Manna said that the union has never been contacted with complaints of an assault but added that it was not unusual for support staff members to complain about theft in the work-place. The woman who was raped was not a union member, Manna said.
"They will have to come up with something in the contract that will make the campus safer and not only for women," said one support staff worker, who said that her purse was stolen from her desk last week. The worker asked not to be identified.
Linda Lambkin, a negotiator for the American Federation of State, County and Municipal Employees (AFSCME), HUCTW's parent union, said that building security considerations were often negotiated into union contracts.
She said that AFSCME contracts often include provisions for better lighting in parking lots and in buildings, more guards in the buildings and escort services or offers of cab fare home for employees who work at night.
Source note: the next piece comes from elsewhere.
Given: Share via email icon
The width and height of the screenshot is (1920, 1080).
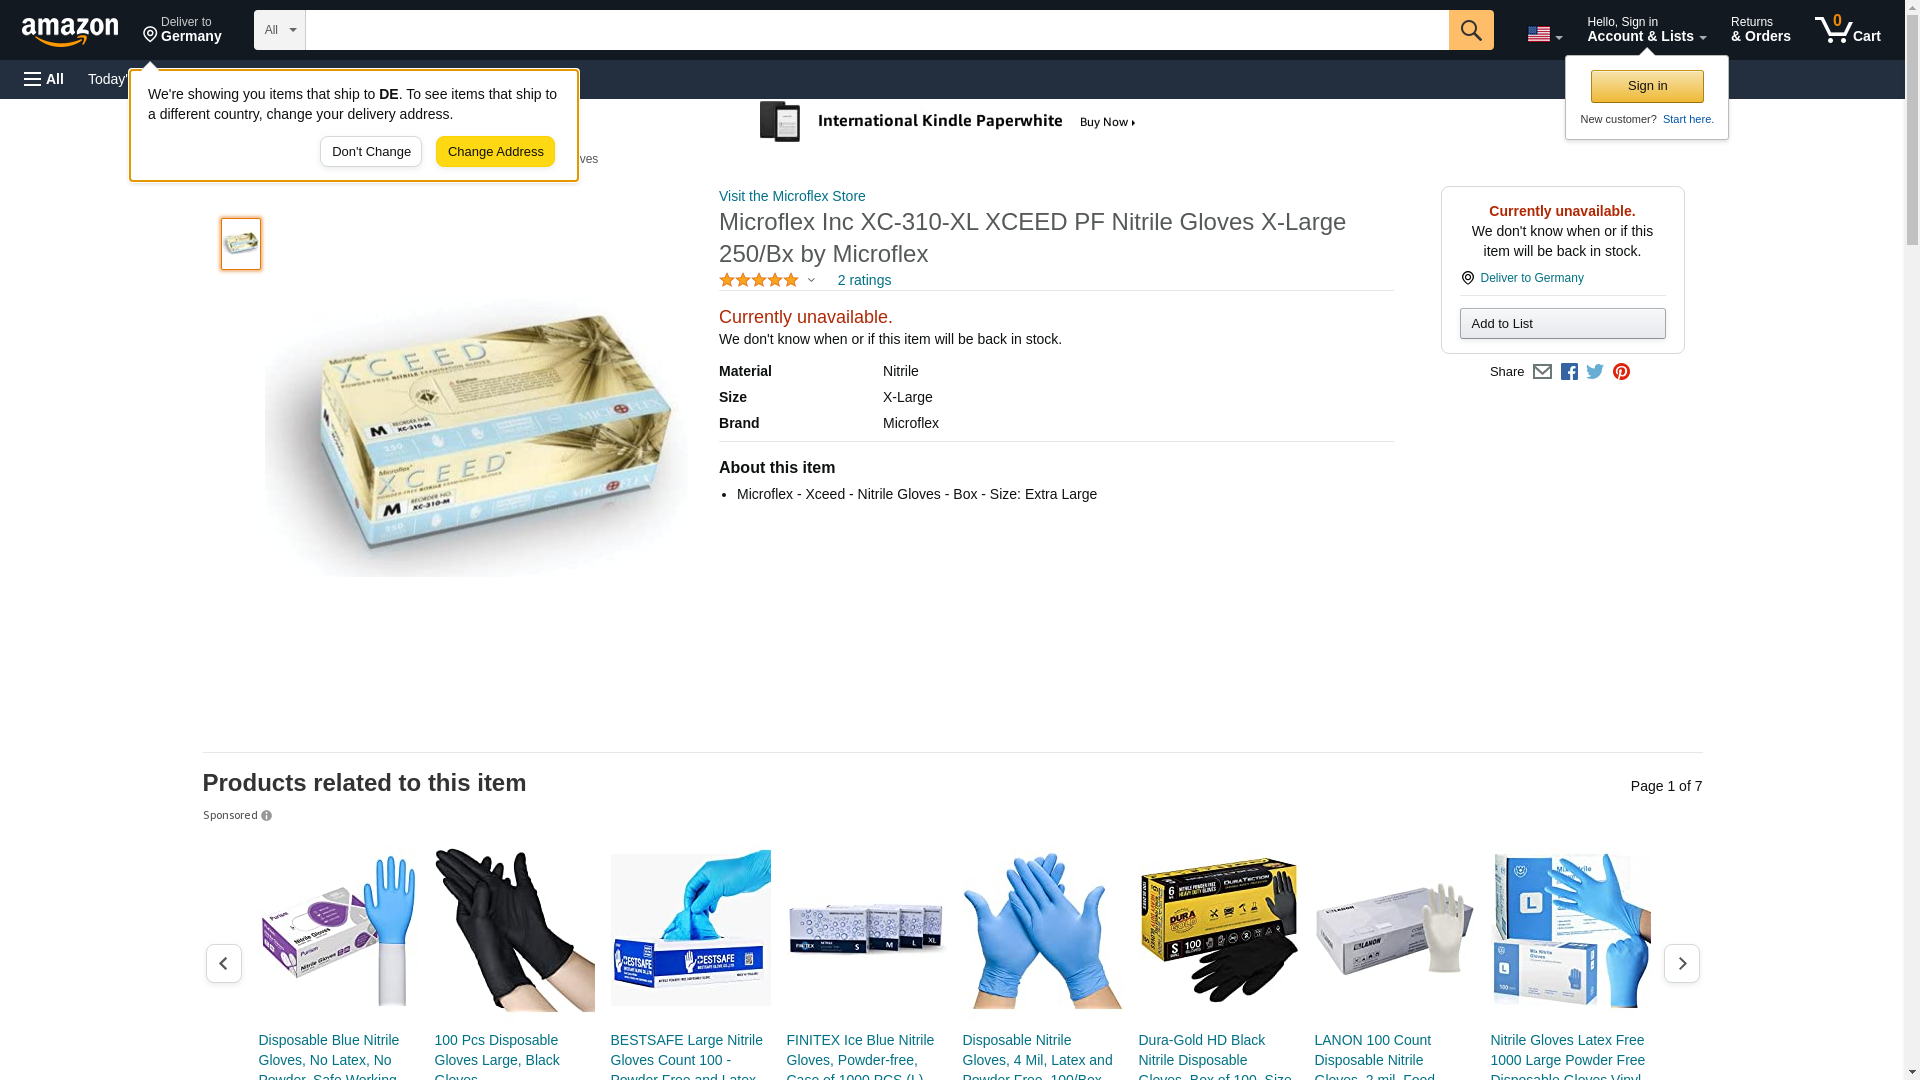Looking at the screenshot, I should click(x=1542, y=372).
Other employees around campus agreed that building security was an important concern, but most thought that it should be dealt with separate from contract negotiations, since it affects everyone on campus, not just HUCTW members.
Anne H. Taylor, assistant vice president for human resources, said that although several people have called with suggestions for security measures, it had not been discussed as a specific personnel issue.
She said that the University would be receptive to negotiations about campus security but added that such a topic is "not common."
Manna said that while the union had not dealt specifically with issues of security when drawing up a first draft of the contract, they had been considering issues of sexual harassment in the workplace.
She said that the union would discuss issues of workplace security in negotiations now. "We'll clearly have to come up with some way to work with the University on this," she said.